ただし、私が注目した点は、今回のPS4/スイッチへの移植に際して、幾つかの再調整が行われたらしいということである。
…まず、最も大きいのは、原作BGMの追加だ。“ピ”では、ドット絵のゲームで使われる楽曲ということを度外視した自己満足のアレンジBGMが採用されており、“ピ”のコレジャナイ感を象徴するエピソードの一つとして知られていた。
――しかしながら、今回、原作(FC&SFC版?)のBGMが収録され、ゲーム中で自由に切り替えられるようになったということで、少なくとも、楽曲についての不満点は無くなった。まあ、決定版を名乗るくらいなら、それこそPS・GBA・ワンダースワン・PSP版など、各バージョンのBGMを収録しても良いくらいであるが、それはさすがに高望みか。いやでも、FF12のゾディアックエイジ版では、新規収録に加えて、PS2音源・サウンドトラック音源の3種類から選べたし、現行機であれば、それくらいはできておかしくないんだよね…。
また、その他の点においても、一応は、細かい調整が行われているようだ。
…例えば、FF6のオープニングは、“魔導アーマーが画面手前から奥へと歩いていき、その間に主要スタッフの名称が表示される”という、今回は映画的な演出をやりたいんだな…とプレイヤーに印象づける表現が為されていた。だが、旧ピでは、スタッフ名の演出が削除され、ただ単調にアーマーが歩いていくのを2分間見せられるという酷く退屈なシーンに変わり果てていた。しかもそれで、過去作ではスキップ可能だったのを不可能にしてしまったのだ。これもまた、“ピ”のスタッフが、原作の良さを全く理解していない典型例の一つとして語られていた。
――しかしながら、今回のPVを見るに、同シーンに「ORIGINAL
MUSIC COMPOSER & MUSIC SUPERVISOR: Nobuo Uematsu」と表示されていることが分かる。いや、これでやっと原作に戻っただけなのだが、それでも一応、進歩は進歩であると言える。
また、前向きな要素として、経験値・ギル・ABPなどのブーストや、ランダムエンカウントのカット機能が新規に作成されたようだ。これらは、難易度調整に使えるというほか、もし「経験値0倍」があるのなら、これまでにない低レベルプレイなども楽しめるだろう。また、単純に難易度の上下という以外にも、例えばFF5では、ABPの大量稼ぎがゲーム終盤にならなければ行いづらく、せっかくの多彩なアビリティを活かしきれていない感があった。各種のブースト機能により、そういった面での遊びやすさの向上も期待できるだろう。
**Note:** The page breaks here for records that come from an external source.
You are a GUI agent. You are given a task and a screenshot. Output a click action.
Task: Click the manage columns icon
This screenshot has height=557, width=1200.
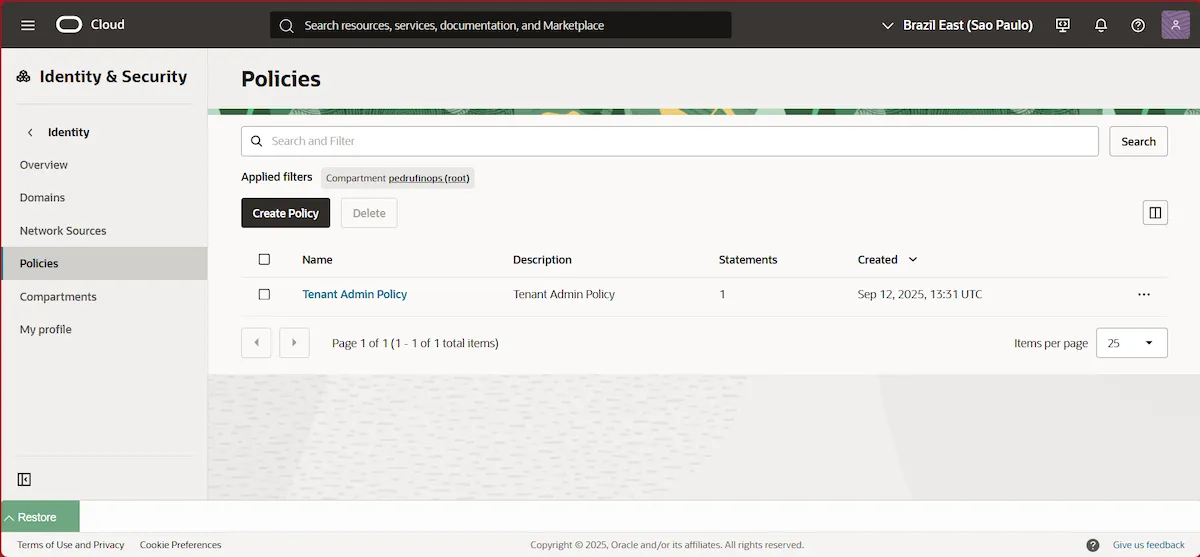[x=1155, y=212]
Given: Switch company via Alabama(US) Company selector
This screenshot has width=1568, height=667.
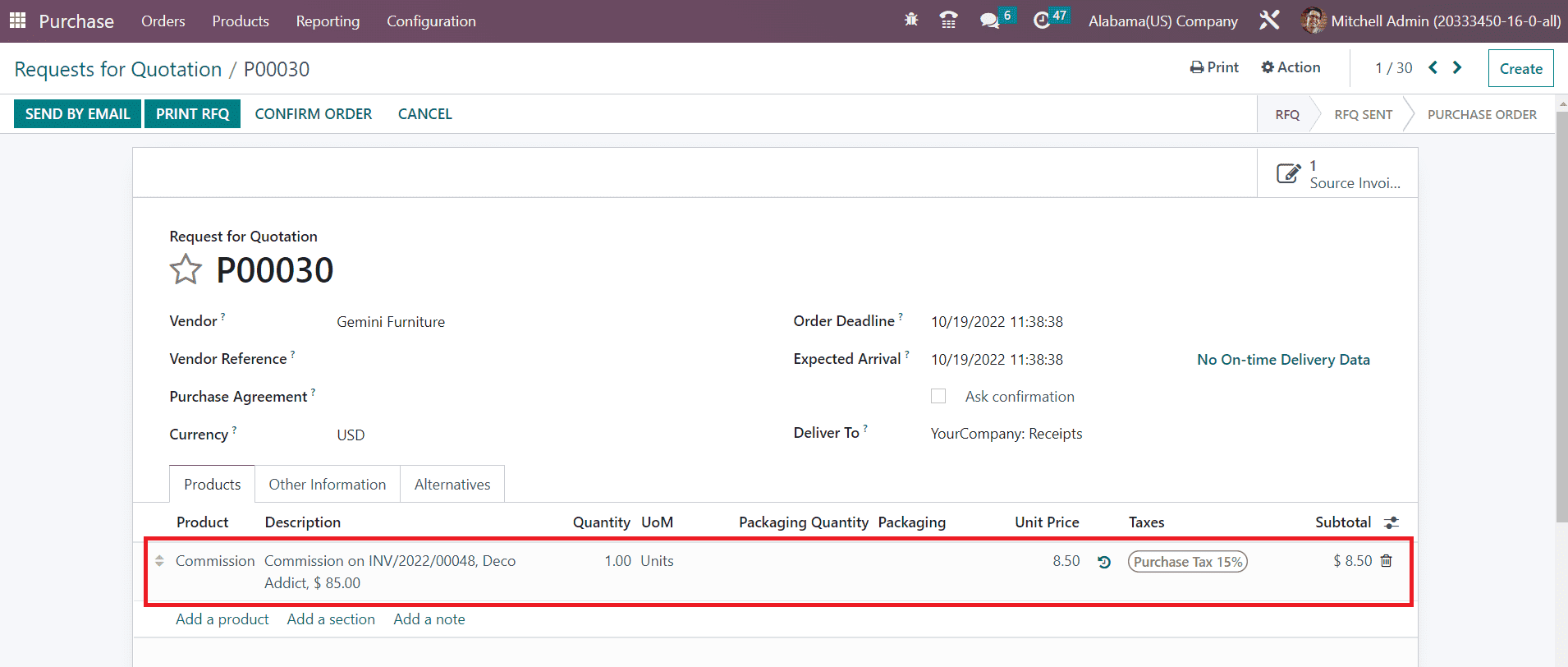Looking at the screenshot, I should (x=1162, y=21).
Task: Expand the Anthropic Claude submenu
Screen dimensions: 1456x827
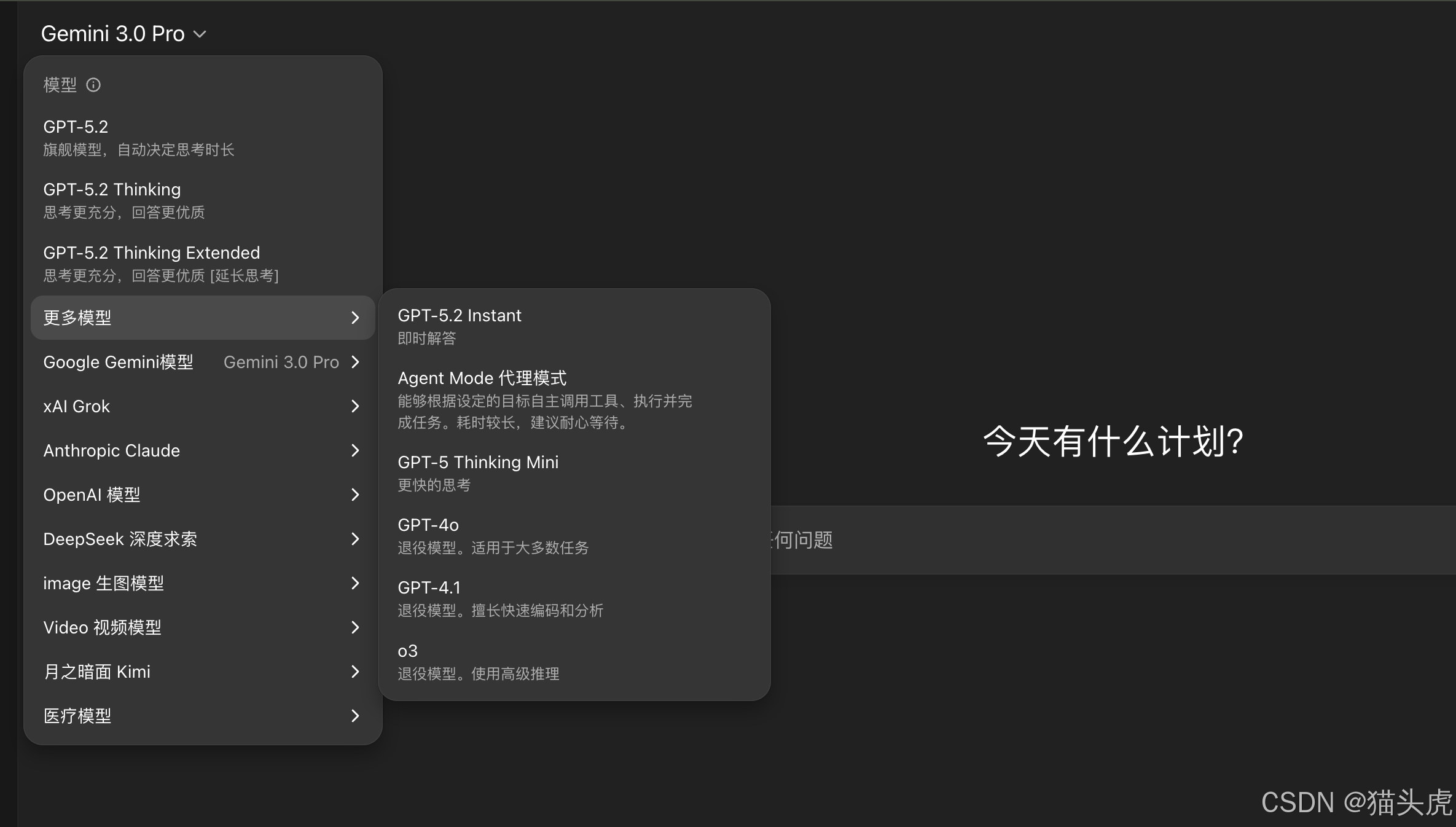Action: 202,450
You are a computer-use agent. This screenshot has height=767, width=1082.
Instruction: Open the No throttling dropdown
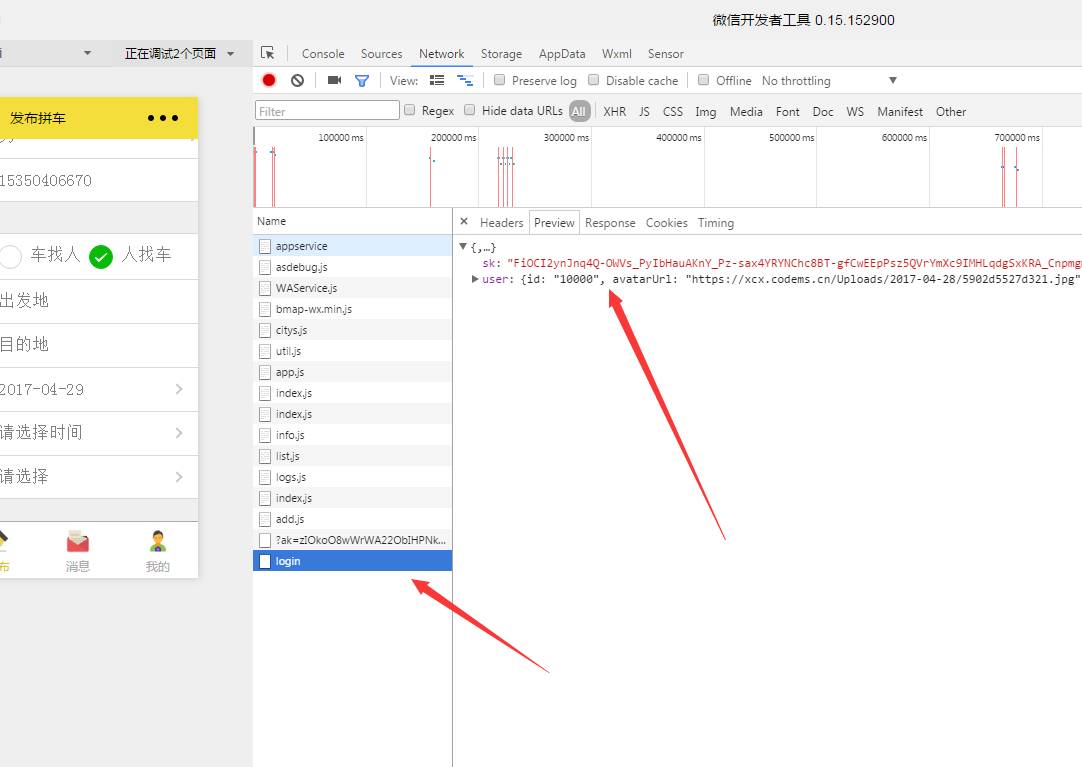[x=828, y=80]
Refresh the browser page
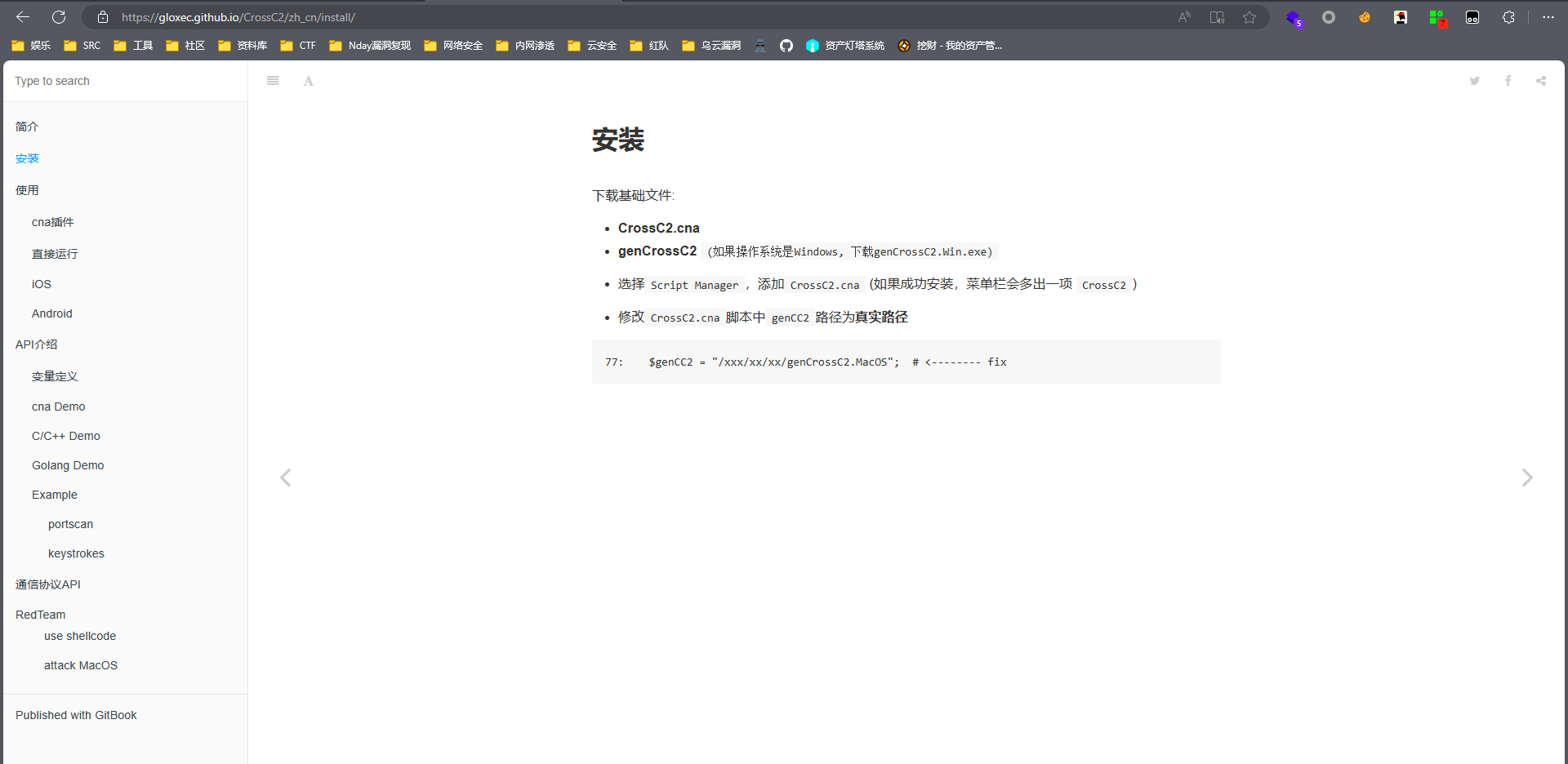This screenshot has height=764, width=1568. [x=59, y=17]
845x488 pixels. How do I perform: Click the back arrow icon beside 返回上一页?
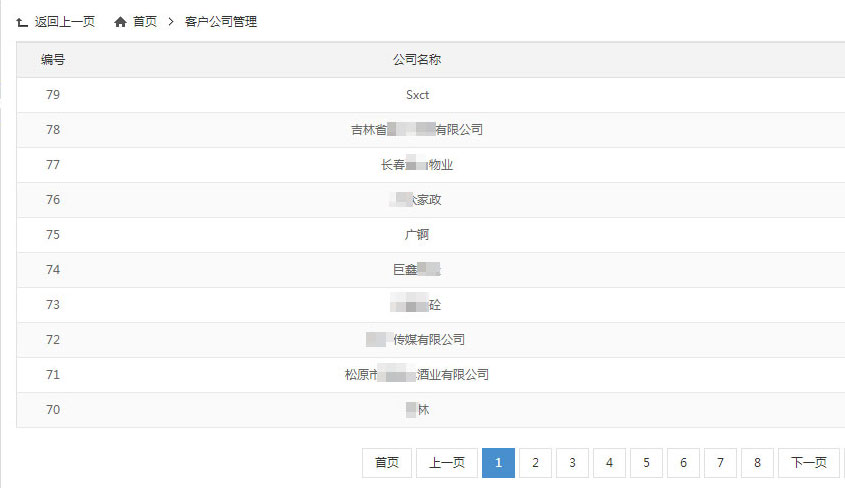pos(22,22)
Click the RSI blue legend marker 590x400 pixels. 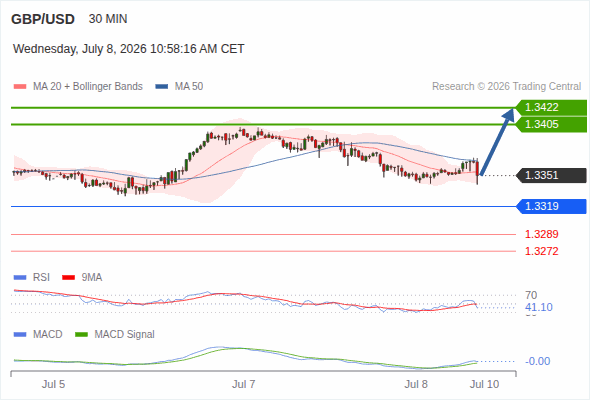click(x=20, y=278)
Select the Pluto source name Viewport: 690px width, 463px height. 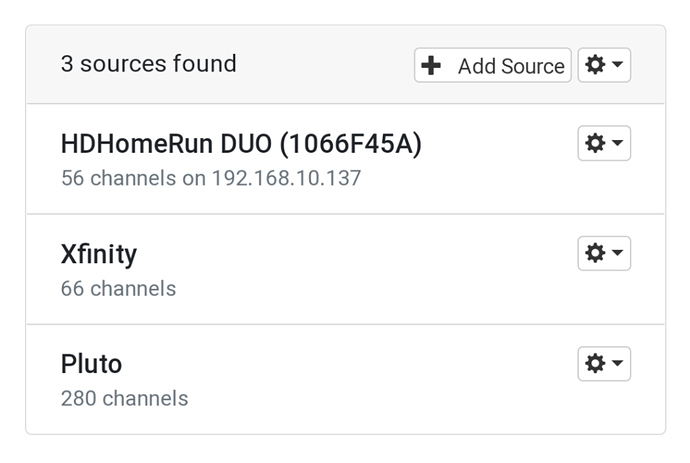(91, 364)
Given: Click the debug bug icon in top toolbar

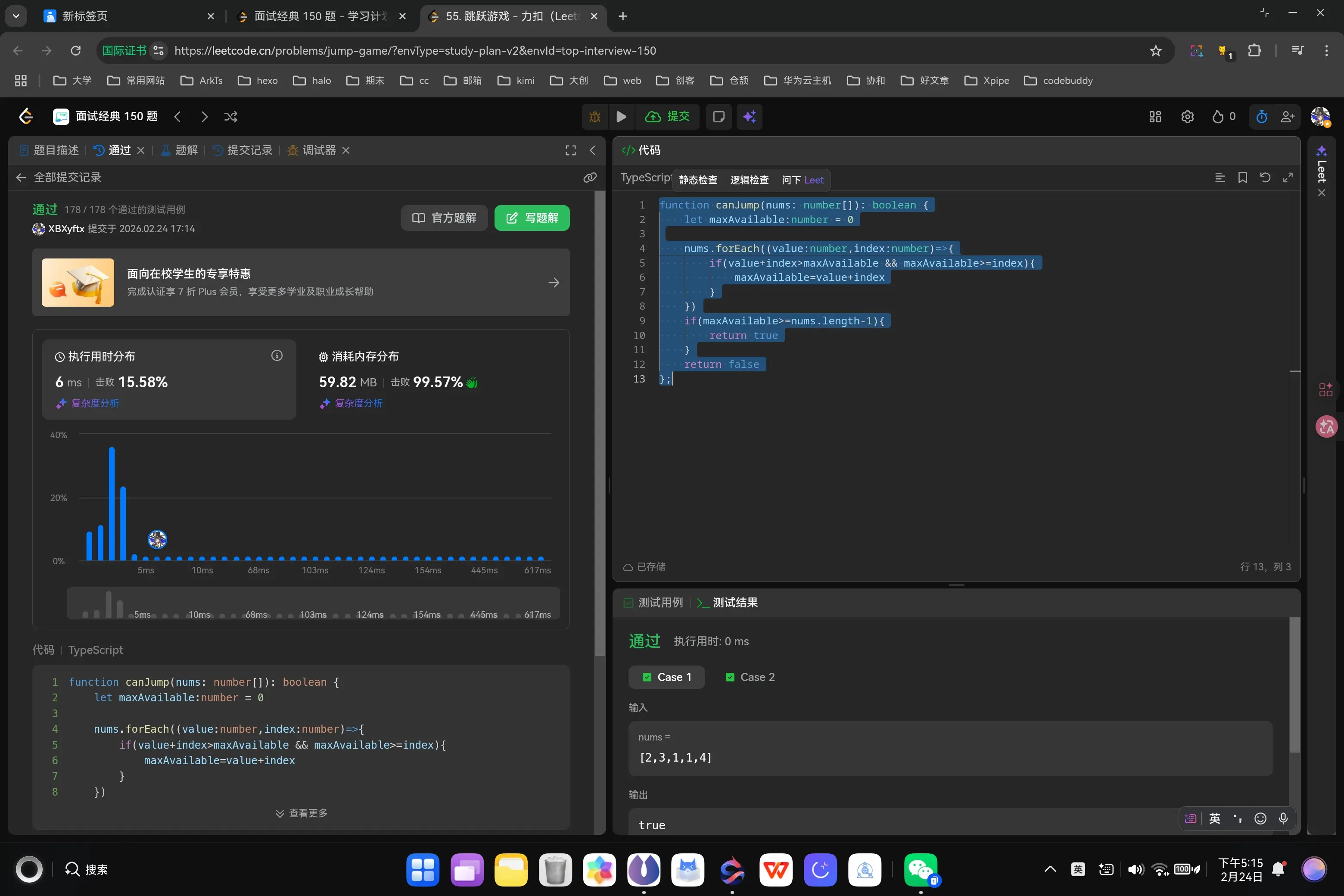Looking at the screenshot, I should (x=594, y=117).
…そして、フォントをドット風に変更する機能が追加されたり、FF6のカイエンの必殺剣に命名できるシステムが復活したりもしているそうだ。こんなものをCS移植の目玉として喧伝しているのには頭が痛くなるが、確かに、かつてのピの出来を知っていると、気持ちは分かるというものである。
――その他、映像を詳しく見て、気付いたところも挙げてみよう。私は、“ピ”のPC&スマホ版のバージョンアップを細かく追っていたわけではないので、既に改善済なのかもしれないが、FF4のジャンプが原作同様の「戻りながら落ちてくる」になっていたり、FF5の味方側バハムートのガビガビドットが元通りになっていたり、戦闘中のポーズからソフトリセットが可能になっていたりという改善点が分かる。また、映像の範囲内から分かる、独自の調整として、FF6崩壊後のデスゲイズが黒い雲のようなエフェクトで表示されている(事故的なエンカウントが減るかわりに、出会いやすくなるので、一長一短?)という点が存在する。これらから判断するに、ピのスタッフにも、「さすがにPC&スマホの初期バージョンのような汚物を、FFの決定版として長く出しては駄目だろう…」という、多少の良心は有ったようだ。
まあ、本当のギリギリのギリギリで、合格点を与えられるかな…という程度 |
さて。私は、“ピ”の3大クソ要素は、「匠(笑)のドット」「自己満足BGM」「追加要素削除」だと思っていた。しかしながら、今回の移植に際して、その一角が突き崩されたことにより、多少なりとも印象は良くなった。
…というわけで。まあ、私は既に、過去の“事実上の決定版”をプレイできる環境を整えているため、新規に“ピ”を買うことは無い。ただ、FF1〜6については、WiiU/3DSのオンラインストアが先月末で閉店した結果、中古パッケージ以外だと既に、Vita(VitaTV・PSP・PS3)でしか購入ができなくなっている。そのため、新規ユーザーにとっては、ほぼピしか選択肢が無く、どちらにせよ、ピで満足するしかないという状況になっていた。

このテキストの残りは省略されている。